Start of Excerpted passage
Under Trump, Uncle Sam is becoming an active investor at a scale not seen outside war or major crises
Japan's Nippon Steel agreed to give President Donald Trump a "golden share" in U.S. Steel as a condition for the two companies' controversial merger. Trump now personally wields sweeping veto power over major business decisions made by the nation's third-largest steel producer.
"You know who has the golden share? I do," Trump said at a summit on artificial intelligence and energy in Pittsburgh on July 15.
The president's golden share in U.S. Steel is similar to nationalizing a company but without any of the benefits that a company normally receives, such as direct investment by the government, said Sarah Bauerle Danzman, an expert on foreign investment and national security at the Atlantic Council, a think tank focused on international affairs.
But the Trump administration demonstrated earlier this month that it is also willing to buy directly into publicly traded corporations. The Department of Defense agreed to purchase a $400 million equity stake in rare-earth miner MP Materials, making the Pentagon the company's largest shareholder.
This level of support by the federal government for a mining company is unprecedented, said Gracelin Baskaran, an expert on critical minerals at the Center for Strategic and International Studies.
"This is the biggest public-private cooperation that the mining industry has ever had here in the United States," Baskaran said. "Historically, DOD has never done equity in a mining company or a mining project."
Trump's unique hold over the Republican Party gives him the ability to intervene in companies on a scale that would be difficult politically for a Democratic president, Danzman said.
End of Excerpted passage
*Problem requirements:* Resume the article on the Trump administration's stakes in U.S. Steel and MP Materials, picking up after its last sentence. The records that come next are separate material with no connection to the article.
Start of Records supplied
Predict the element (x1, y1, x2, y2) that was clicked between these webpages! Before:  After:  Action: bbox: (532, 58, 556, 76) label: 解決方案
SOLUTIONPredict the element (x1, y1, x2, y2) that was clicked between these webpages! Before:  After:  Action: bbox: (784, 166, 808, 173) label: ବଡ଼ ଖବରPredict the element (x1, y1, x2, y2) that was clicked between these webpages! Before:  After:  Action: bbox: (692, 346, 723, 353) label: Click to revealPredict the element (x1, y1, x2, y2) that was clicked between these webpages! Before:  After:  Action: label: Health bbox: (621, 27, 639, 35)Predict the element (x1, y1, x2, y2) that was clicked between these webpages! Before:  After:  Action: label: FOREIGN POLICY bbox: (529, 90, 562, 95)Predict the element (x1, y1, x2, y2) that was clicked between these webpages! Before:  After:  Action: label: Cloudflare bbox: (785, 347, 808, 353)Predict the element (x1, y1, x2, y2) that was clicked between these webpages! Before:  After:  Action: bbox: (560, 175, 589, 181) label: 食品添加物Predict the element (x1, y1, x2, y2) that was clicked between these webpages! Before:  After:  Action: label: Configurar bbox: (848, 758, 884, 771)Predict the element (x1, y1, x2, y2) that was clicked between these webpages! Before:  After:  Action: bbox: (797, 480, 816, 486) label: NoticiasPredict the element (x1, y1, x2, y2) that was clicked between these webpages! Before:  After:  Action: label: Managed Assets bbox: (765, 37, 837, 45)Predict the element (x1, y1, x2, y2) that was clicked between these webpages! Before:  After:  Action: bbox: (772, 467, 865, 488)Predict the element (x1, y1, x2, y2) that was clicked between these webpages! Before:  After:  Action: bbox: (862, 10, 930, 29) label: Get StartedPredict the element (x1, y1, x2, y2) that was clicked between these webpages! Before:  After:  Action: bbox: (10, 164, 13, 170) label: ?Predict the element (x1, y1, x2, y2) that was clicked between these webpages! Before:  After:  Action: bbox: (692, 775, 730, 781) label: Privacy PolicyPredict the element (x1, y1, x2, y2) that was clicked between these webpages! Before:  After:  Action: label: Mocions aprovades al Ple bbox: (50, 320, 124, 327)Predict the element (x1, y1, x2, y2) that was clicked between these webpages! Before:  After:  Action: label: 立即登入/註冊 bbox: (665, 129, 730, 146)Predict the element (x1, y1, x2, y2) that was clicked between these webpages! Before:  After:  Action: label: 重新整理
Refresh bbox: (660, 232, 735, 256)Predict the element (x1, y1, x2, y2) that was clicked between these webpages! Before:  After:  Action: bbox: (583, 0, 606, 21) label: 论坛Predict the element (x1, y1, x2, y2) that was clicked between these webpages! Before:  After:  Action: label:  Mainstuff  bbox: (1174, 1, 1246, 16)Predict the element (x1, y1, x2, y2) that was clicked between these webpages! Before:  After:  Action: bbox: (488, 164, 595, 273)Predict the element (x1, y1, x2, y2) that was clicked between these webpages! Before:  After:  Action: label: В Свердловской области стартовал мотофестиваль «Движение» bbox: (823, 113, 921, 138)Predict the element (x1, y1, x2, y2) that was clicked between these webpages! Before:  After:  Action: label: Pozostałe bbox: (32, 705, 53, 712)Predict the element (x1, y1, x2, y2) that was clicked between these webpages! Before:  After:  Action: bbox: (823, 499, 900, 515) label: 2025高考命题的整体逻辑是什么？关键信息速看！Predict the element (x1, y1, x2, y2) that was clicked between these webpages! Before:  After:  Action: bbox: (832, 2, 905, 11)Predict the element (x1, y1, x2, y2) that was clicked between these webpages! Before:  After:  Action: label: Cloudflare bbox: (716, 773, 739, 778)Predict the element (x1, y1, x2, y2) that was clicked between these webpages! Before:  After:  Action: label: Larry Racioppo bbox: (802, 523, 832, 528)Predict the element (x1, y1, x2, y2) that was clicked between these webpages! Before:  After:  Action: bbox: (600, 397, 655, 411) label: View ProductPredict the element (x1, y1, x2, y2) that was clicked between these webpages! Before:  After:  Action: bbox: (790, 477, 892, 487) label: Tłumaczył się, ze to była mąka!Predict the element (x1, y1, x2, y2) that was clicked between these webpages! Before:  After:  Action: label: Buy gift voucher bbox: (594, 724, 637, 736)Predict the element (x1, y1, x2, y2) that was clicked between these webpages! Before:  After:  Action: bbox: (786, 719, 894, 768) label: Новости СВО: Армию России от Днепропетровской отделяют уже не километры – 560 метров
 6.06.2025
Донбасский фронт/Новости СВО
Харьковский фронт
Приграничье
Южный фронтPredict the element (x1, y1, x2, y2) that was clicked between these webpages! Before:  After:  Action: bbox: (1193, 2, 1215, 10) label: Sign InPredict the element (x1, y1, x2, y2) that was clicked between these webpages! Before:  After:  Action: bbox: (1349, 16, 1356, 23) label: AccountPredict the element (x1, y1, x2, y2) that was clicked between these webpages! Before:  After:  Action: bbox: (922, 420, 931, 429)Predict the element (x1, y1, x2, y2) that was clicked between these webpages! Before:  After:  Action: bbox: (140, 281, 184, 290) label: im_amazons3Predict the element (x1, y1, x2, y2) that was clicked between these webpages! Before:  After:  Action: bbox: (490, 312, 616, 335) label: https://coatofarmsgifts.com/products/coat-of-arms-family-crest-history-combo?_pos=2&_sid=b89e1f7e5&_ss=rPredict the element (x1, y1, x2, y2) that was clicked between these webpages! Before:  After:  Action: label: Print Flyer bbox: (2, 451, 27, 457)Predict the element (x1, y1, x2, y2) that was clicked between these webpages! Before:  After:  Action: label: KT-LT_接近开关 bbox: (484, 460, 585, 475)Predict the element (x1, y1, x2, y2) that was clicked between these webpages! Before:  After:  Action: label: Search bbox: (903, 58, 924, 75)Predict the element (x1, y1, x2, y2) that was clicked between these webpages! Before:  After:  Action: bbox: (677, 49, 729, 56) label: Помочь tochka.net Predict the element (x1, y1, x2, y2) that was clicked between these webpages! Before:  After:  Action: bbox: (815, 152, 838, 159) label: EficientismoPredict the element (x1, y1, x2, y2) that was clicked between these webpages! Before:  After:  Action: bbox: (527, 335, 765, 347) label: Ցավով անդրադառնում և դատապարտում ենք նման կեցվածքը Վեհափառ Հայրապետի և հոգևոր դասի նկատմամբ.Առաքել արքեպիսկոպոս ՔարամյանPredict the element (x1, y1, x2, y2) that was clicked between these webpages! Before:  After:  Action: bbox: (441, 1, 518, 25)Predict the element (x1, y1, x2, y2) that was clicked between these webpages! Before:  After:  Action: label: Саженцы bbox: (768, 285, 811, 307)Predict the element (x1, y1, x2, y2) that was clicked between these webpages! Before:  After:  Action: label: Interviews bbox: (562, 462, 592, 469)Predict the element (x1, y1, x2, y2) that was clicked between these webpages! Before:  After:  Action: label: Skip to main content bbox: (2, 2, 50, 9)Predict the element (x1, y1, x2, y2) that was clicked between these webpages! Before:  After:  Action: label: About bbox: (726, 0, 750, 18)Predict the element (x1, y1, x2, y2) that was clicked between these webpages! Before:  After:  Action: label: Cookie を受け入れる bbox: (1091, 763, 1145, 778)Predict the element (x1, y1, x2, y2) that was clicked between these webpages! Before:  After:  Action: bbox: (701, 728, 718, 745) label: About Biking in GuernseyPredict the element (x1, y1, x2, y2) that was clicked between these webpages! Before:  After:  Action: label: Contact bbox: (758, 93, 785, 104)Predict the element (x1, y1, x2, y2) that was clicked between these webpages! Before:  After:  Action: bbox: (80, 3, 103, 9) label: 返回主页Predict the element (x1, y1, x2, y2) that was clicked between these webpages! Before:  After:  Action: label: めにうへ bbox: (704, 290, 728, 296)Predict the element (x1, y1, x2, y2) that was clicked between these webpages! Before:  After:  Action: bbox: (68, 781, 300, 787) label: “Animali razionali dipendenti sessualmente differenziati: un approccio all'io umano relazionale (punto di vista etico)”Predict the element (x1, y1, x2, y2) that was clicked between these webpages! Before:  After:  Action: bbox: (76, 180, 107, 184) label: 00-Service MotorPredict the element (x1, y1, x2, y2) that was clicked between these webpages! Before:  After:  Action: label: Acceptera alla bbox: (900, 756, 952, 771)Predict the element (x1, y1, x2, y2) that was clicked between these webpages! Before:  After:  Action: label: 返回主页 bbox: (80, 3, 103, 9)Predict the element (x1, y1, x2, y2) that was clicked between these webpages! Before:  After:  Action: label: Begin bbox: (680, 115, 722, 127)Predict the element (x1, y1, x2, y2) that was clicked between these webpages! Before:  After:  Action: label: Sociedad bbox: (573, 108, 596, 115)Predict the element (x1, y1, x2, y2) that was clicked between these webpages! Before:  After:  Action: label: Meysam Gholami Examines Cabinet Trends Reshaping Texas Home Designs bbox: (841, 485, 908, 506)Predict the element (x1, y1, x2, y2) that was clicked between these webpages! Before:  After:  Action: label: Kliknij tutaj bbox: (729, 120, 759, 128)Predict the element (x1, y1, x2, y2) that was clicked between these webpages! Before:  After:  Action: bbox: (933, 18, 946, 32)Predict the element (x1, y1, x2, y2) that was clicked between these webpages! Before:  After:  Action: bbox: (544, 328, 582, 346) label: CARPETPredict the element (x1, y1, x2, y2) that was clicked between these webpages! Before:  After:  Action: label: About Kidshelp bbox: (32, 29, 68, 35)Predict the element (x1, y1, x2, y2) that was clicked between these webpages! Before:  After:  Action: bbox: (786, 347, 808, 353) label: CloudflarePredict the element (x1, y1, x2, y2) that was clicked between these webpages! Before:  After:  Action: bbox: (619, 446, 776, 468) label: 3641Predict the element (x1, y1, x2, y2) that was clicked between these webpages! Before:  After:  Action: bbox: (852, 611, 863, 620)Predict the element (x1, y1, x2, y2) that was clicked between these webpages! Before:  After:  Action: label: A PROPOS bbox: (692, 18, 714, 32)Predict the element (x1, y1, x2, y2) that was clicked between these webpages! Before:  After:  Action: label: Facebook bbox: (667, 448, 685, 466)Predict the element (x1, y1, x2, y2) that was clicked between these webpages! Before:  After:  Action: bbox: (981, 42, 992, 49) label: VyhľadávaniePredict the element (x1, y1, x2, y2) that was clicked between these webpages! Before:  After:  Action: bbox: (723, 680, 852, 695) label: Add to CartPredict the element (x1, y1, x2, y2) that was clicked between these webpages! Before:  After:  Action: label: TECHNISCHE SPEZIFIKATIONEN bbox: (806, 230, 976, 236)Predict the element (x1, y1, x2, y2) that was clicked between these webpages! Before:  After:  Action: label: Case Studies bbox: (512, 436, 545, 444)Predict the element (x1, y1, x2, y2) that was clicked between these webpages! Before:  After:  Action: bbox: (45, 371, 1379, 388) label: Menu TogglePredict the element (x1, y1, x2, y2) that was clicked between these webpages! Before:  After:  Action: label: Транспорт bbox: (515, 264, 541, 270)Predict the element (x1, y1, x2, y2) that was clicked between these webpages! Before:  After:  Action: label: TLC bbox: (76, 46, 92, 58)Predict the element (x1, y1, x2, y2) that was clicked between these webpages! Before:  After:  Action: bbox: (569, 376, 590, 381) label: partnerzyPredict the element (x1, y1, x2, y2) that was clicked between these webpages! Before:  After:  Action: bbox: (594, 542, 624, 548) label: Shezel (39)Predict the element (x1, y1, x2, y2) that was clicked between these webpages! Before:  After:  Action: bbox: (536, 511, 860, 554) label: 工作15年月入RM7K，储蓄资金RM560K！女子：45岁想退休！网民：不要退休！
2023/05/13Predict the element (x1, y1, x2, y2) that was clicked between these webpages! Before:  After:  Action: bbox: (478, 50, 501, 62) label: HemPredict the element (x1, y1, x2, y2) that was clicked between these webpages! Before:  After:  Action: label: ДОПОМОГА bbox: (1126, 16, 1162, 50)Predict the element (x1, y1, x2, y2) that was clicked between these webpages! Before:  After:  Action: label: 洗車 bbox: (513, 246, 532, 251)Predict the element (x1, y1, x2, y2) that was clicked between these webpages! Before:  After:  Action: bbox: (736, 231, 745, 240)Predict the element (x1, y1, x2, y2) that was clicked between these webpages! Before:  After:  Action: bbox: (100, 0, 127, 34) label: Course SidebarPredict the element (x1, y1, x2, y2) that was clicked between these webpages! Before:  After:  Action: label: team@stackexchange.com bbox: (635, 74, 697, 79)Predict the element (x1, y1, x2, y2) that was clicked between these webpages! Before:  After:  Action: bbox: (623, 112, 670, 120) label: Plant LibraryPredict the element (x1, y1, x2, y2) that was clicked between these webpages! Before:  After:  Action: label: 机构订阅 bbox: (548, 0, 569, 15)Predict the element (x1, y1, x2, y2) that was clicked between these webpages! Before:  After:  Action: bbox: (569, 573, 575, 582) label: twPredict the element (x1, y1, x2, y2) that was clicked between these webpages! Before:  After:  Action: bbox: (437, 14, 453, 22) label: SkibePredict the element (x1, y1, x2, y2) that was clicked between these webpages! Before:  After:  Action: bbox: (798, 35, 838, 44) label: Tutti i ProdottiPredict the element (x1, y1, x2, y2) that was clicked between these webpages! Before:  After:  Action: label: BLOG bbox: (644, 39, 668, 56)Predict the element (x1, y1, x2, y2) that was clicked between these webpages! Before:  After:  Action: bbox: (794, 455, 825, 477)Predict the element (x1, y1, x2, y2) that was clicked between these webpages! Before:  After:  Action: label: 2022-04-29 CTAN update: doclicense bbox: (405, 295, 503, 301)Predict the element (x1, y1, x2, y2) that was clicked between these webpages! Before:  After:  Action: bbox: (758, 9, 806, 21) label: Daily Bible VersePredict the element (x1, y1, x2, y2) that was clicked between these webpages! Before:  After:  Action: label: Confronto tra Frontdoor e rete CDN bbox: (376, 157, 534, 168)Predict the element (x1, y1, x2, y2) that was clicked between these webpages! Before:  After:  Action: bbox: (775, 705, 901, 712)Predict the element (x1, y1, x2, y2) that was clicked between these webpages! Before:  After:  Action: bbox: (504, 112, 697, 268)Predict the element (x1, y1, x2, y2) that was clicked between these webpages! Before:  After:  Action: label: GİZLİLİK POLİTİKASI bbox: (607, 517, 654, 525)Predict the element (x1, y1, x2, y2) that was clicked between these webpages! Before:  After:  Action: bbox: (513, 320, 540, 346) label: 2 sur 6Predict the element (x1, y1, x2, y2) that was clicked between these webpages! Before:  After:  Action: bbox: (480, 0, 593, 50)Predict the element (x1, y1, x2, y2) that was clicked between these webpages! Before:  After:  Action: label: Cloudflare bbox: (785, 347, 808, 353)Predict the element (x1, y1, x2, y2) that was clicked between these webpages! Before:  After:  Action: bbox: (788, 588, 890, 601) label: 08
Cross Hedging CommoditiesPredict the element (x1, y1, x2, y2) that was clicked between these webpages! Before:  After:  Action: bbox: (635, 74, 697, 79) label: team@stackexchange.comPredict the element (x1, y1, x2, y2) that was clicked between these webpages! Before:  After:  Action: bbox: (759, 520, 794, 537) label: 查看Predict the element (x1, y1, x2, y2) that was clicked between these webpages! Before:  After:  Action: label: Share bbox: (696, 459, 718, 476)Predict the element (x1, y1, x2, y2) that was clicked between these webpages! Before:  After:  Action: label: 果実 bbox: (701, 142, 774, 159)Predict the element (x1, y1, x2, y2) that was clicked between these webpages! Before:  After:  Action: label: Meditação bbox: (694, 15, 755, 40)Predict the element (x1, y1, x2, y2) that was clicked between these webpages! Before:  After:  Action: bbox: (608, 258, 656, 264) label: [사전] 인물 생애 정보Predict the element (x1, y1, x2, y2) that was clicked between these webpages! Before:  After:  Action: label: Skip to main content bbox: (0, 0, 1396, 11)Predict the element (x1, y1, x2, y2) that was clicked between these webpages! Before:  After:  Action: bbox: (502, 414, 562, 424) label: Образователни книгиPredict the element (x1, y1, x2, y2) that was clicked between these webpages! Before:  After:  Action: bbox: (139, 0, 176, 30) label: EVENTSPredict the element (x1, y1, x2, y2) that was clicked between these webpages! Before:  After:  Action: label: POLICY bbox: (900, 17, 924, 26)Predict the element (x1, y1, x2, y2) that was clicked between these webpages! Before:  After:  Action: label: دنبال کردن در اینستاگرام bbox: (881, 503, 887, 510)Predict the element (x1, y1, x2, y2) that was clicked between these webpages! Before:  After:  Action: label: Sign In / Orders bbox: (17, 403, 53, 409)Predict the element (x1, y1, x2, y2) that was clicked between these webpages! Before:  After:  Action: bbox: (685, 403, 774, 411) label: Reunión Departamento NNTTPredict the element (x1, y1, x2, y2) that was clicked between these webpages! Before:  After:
End of Records supplied
*Output below:*
"The Democrat would have been accused of being a communist and a lot of other Republicans probably would not have felt comfortable moving in this particular direction because of their greater commitment to market principles," Danzman said. Trump is expanding the range of what is possible in the U.S. in terms of state intervention in markets, she said.
The White House did not immediately respond to a request for comment.
More interventions could be on the horizon as the Trump administration develops a policy to support U.S. companies in strategic industries against state-backed competition from China.
Interior Secretary Doug Burgum said in April that the U.S. government might need to make an "equity investment in each of these companies that's taking on China in critical minerals." The Pentagon's investment in MP Materials is a model for future public-private partnerships, CEO James Litinsky said.
"It's a new way forward to accelerate free markets, to get the supply chain on shore that we want," Litinsky told CNBC. The U.S. government is helping the mining industry fight "Chinese mercantilism," the CEO said.
Meanwhile, the golden share in U.S. Steel is a potential model for foreign direct investment "transactions that really affect our national security but where it's going to be great for our economic growth," Sen. Dave McCormick, R-Pa., said in a May interview with CNBC.
"Having taken a stake in US Steel and MP, we're now left to wonder where this administration will find its next investment," Don Bilson, an analyst at Gordon Haskett, wrote in a note to clients earlier this month.
Trump proposed in January that the U.S. should take a 50% stake in social media app TikTok as part of a joint venture. China's ByteDance is required under a recently passed law to divest TikTok or the platform will be banned in the U.S. Trump extended ByteDance's compliance deadline until Sept. 17.
The U.S. has a long history of intervening in industries, particularly where national defense is concerned, said Mark Wilson, a historian at the University of North Carolina, Charlotte, who studies the military-industrial complex.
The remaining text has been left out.